Sabahın ilk ışıklarında…

Sabahın ilk ışıklarında…

Sabahın ilk ışıkları vurmuştu, guguk kuşları daha il seslerini çıkarıyordu. Serinlik olmasını beklersiz değil mi havanın, hayır, tek bir yaprak dahi kıpırdamıyordu. Uzaktan gelen ezan sesi, başka sesler ile karışmıştı. Gün yüzünü yeni yeni yeryüzüne doğru salıyor gibiydi. Sıcak dünden daha fazla olacak gibi.

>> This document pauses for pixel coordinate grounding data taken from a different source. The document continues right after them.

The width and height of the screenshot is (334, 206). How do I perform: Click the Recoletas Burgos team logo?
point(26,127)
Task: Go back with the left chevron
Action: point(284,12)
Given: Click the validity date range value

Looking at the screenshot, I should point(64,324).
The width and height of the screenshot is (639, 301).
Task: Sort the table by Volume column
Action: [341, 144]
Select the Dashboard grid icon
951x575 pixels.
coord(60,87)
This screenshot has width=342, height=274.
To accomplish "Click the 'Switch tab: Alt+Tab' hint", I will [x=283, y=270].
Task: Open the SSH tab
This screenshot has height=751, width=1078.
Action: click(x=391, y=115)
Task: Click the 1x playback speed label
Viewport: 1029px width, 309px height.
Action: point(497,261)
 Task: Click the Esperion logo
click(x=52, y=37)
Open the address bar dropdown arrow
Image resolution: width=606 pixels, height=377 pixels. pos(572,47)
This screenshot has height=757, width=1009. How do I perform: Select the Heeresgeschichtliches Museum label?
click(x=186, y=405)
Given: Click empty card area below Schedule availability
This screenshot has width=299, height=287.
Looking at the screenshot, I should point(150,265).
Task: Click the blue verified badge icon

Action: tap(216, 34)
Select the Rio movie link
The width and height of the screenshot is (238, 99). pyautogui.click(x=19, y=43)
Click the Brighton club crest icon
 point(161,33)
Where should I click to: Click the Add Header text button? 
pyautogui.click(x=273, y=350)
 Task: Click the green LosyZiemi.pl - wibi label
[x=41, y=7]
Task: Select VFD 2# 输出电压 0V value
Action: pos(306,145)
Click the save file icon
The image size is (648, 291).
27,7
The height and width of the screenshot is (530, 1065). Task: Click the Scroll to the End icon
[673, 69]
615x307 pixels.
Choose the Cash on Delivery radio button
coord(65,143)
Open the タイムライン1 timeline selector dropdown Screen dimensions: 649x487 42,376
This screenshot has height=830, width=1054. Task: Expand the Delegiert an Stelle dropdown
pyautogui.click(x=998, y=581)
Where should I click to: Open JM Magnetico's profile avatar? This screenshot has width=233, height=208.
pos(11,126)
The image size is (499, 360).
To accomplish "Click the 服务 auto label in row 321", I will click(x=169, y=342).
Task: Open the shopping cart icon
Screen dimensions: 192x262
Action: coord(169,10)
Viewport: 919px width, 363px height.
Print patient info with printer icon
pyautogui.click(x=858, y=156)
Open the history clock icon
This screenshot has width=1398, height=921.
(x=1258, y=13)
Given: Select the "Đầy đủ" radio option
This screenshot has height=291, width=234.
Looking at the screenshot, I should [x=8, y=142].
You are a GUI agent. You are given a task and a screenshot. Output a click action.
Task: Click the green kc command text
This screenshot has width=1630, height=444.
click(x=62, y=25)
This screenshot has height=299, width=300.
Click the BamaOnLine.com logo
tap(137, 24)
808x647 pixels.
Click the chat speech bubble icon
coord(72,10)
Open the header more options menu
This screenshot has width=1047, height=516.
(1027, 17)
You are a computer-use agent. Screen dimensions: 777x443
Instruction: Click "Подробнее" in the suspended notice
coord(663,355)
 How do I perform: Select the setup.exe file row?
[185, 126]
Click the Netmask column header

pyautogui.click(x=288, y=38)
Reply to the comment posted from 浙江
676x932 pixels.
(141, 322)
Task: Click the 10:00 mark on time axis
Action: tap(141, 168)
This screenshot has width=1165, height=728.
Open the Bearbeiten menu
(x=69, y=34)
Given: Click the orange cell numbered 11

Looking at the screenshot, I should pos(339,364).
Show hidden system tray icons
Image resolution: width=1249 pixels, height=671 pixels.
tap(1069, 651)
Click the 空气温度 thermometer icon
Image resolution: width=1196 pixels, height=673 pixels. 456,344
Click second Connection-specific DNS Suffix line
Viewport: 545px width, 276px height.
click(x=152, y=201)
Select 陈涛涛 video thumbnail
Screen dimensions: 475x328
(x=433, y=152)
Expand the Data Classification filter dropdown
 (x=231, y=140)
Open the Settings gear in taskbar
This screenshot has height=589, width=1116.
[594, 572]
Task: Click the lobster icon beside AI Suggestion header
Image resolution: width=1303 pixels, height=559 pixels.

Karşıda tepenin üzerine kurulmuş gecekondulara baktım. Birer mozaik gibi rengarenk, fakat Romalıların yaptığı gibi bir uyum yok. Hiç alakası olmayan bir renk arada ahengi bozuyor. Ne içinde tanrıların resmi, ne başka şey durmaktadır. Renkler sanki her tarafa serpiştirilmiş gibi duruyorlar. Sokaklarına bakıyorum, dik inen ve çıkan sokaklar. İnsan dahi yürürken zorlandığı bu sokaklardan, araçlar nasıl iner çıkar? Sırf kolay yıkılmasın diye yamaca kurulmuş evler, sadece başlarını sokmak için yapılmış yağma evleri.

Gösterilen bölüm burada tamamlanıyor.